Dan mungkin respon kesel aku itu juga secara tidak sadar adalah respon kecewa karena harapan tidak sesuai dengan kenyataan. Harapannya bisa menikah diusia 25, tapi kenyataannya belum juga sampai 26. Jadi ketika mendapat pertanyaan seperti itu, rasanya menjadi terasa sangat sensitif.
Lambat laun pertanyaan "Kapan nikah? Dan semacamnya" itu menjadi sesuatu yang biasa terdengar dan bisa ditanggapi dengan santai untuk aku diusia yang hampir 30 ini.

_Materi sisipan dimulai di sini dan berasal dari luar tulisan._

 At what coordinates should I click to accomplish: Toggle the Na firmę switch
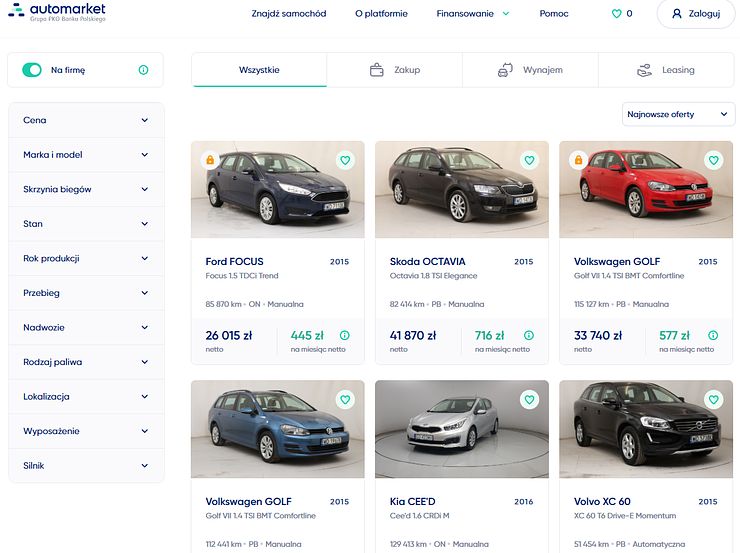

Suatu hari pernah ditanya oleh kerabat. S= saudara; M=aku
S: Kapan atuh kita kondangan ke Jakarta?
M: Iya doain yaa
S: Udah ada calonnya?
M: Udah..
S: Orang mana?
M: Rahasia.. Hehee
S: Kasih tau atuh.. Kepo..
M: Iya karena masih rahasia, jadi aku juga gak tau orang mana. Hahahaha (aku tertawa lebar)
S: Ishh udah serius-serius
Dan sebelum tulisan ini dirilis, baru saja pagi ini mengalami hal serupa yang agak kocak juga kalau dipikir-pikir. Jadi tadi pagi setelah aku lari pagi, aku jalan ke pasar dan ketemu mamanya teman aku waktu SD. M = aku ; MT = Mama teman
M : ibu.. (sambil senyum dan nyapa)
MT : Iyaa, ini siapa ya?
M : Mega bu..
MT : Oalah, masya Allah pangling ibu, mampir atuh ke rumah ** dia abis lahiran
M : Hehee iyaa bu..
MT : Si ** anaknya udah 2, mega anaknya udah berapa?

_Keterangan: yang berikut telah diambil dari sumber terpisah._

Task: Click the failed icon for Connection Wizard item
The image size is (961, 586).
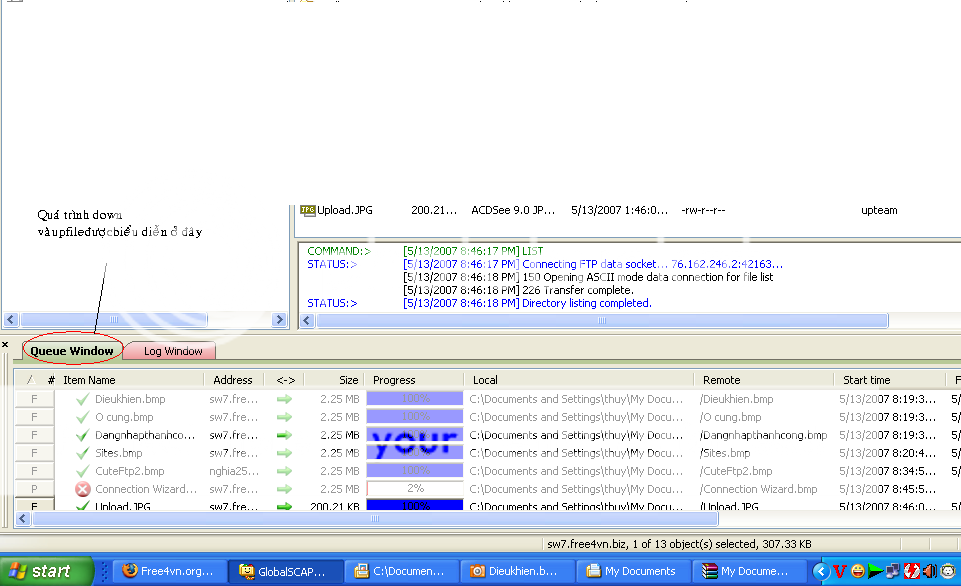Action: 83,489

M : mm, masih nol buu, hehee
MT : Oalaah, ya Allah.. Semoga cepet yaa (sambil ngelus perut)
M : (waduh perasaan ga enak nih😅, kayanya salah ngomong wkwkw) Yaa atuh nikah dulu buu hahaha🤣🤣
MT : Ya Allah.. Maaf atuh neng, kirain ibu Mega udah nikah..
Kadang pertanyaan kayak gitu cukup dijawab santai aja ternyata, hehe gak perlu di ambil hati. Bahkan hampir tiap tahun aku buat tagline untuk diri aku sendiri yaitu
- AKAN KU HADAPI PERTANYAAN KAPAN NIKAH DENGAN HAHA HEHE SAMBIL CENGAR CENGIR -
Disatu sisi tagline ini hiburan buat aku pribadi dan penyemangat untuk lebih berlapang dada, terutama ketika hadir dinikahan saudara yang usianya lebih muda dari aku. Tapi disisi lain, nyatanya lapang dada itu bukan tentang tagline atau kata-kata semata, tapi lebih kepada keyakinan dan keridhoan terhadap ketetapan Allah itu sendiri.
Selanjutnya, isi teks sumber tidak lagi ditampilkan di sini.